Start of Block
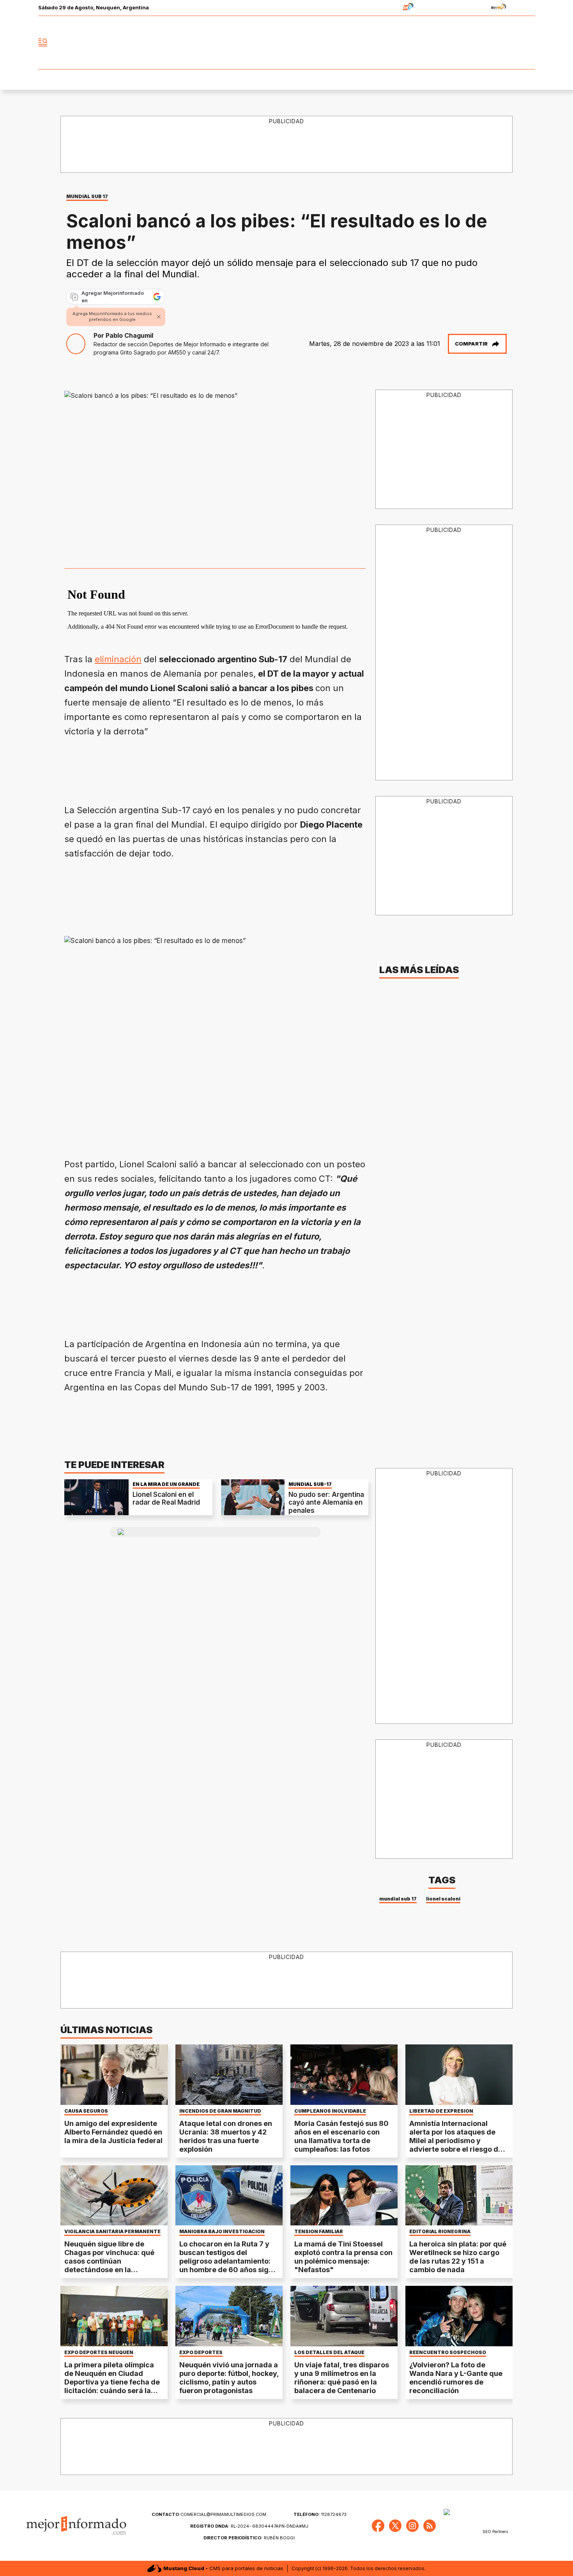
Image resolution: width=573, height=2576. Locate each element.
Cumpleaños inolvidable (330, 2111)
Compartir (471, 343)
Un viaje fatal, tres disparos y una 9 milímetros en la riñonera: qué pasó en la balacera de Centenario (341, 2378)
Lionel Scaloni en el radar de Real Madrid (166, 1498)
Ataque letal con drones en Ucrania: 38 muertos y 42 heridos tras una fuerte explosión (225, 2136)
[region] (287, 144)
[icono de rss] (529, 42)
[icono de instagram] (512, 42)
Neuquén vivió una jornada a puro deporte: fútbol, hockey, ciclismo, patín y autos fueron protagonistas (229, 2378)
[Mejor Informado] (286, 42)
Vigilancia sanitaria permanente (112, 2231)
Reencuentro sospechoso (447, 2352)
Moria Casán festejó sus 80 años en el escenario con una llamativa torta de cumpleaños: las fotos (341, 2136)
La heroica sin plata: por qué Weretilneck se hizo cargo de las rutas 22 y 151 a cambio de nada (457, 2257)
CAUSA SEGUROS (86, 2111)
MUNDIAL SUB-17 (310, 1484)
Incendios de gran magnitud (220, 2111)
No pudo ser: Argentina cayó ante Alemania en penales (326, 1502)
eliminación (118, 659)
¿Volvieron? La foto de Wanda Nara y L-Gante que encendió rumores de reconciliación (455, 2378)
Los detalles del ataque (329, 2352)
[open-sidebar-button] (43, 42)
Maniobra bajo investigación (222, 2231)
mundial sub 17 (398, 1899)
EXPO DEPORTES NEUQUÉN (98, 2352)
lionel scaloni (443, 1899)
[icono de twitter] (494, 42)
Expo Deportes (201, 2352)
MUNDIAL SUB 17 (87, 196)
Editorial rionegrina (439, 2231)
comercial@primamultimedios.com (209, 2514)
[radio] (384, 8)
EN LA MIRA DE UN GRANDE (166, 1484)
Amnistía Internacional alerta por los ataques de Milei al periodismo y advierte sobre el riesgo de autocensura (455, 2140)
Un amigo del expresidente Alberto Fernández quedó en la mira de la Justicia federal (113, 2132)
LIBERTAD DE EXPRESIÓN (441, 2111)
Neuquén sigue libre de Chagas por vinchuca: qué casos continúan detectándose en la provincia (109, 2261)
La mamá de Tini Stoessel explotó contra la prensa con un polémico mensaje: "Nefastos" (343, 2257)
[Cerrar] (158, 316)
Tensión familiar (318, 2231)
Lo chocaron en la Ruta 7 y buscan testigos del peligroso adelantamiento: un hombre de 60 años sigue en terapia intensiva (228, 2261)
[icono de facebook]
End of Block
▶ Work required
An exact copy of all the entries is required, and it must contain no pictures.

▶ Exercise result
Image resolution: width=573, height=2576. Locate each element.
Cumpleaños inolvidable (330, 2111)
Compartir (471, 343)
Un viaje fatal, tres disparos y una 9 milímetros en la riñonera: qué pasó en la balacera de Centenario (341, 2378)
Lionel Scaloni en el radar de Real Madrid (166, 1498)
Ataque letal con drones en Ucrania: 38 muertos y 42 heridos tras una fuerte explosión (225, 2136)
[region] (287, 144)
[icono de rss] (529, 42)
[icono de instagram] (512, 42)
Neuquén vivió una jornada a puro deporte: fútbol, hockey, ciclismo, patín y autos fueron protagonistas (229, 2378)
[Mejor Informado] (286, 42)
Vigilancia sanitaria permanente (112, 2231)
Reencuentro sospechoso (447, 2352)
Moria Casán festejó sus 80 años en el escenario con una llamativa torta de cumpleaños: las fotos (341, 2136)
La heroica sin plata: por qué Weretilneck se hizo cargo de las rutas 22 y 151 a cambio de nada (457, 2257)
CAUSA SEGUROS (86, 2111)
MUNDIAL SUB-17 (310, 1484)
Incendios de gran magnitud (220, 2111)
No pudo ser: Argentina cayó ante Alemania en penales (326, 1502)
eliminación (118, 659)
¿Volvieron? La foto de Wanda Nara y L-Gante que encendió rumores de reconciliación (455, 2378)
Los detalles del ataque (329, 2352)
[open-sidebar-button] (43, 42)
Maniobra bajo investigación (222, 2231)
mundial sub 17 (398, 1899)
EXPO DEPORTES NEUQUÉN (98, 2352)
lionel scaloni (443, 1899)
[icono de twitter] (494, 42)
Expo Deportes (201, 2352)
MUNDIAL SUB 17 (87, 196)
Editorial rionegrina (439, 2231)
comercial@primamultimedios.com (209, 2514)
[radio] (384, 8)
EN LA MIRA DE UN GRANDE (166, 1484)
Amnistía Internacional alerta por los ataques de Milei al periodismo y advierte sobre el riesgo de autocensura (455, 2140)
Un amigo del expresidente Alberto Fernández quedó en la mira de la Justicia federal (113, 2132)
LIBERTAD DE EXPRESIÓN (441, 2111)
Neuquén sigue libre de Chagas por vinchuca: qué casos continúan detectándose en la provincia (109, 2261)
La mamá de Tini Stoessel explotó contra la prensa con un polémico mensaje: "Nefastos" (343, 2257)
[Cerrar] (158, 316)
Tensión familiar (318, 2231)
Lo chocaron en la Ruta 7 y buscan testigos del peligroso adelantamiento: un hombre de 60 años sigue en terapia intensiva (228, 2261)
[icono de facebook]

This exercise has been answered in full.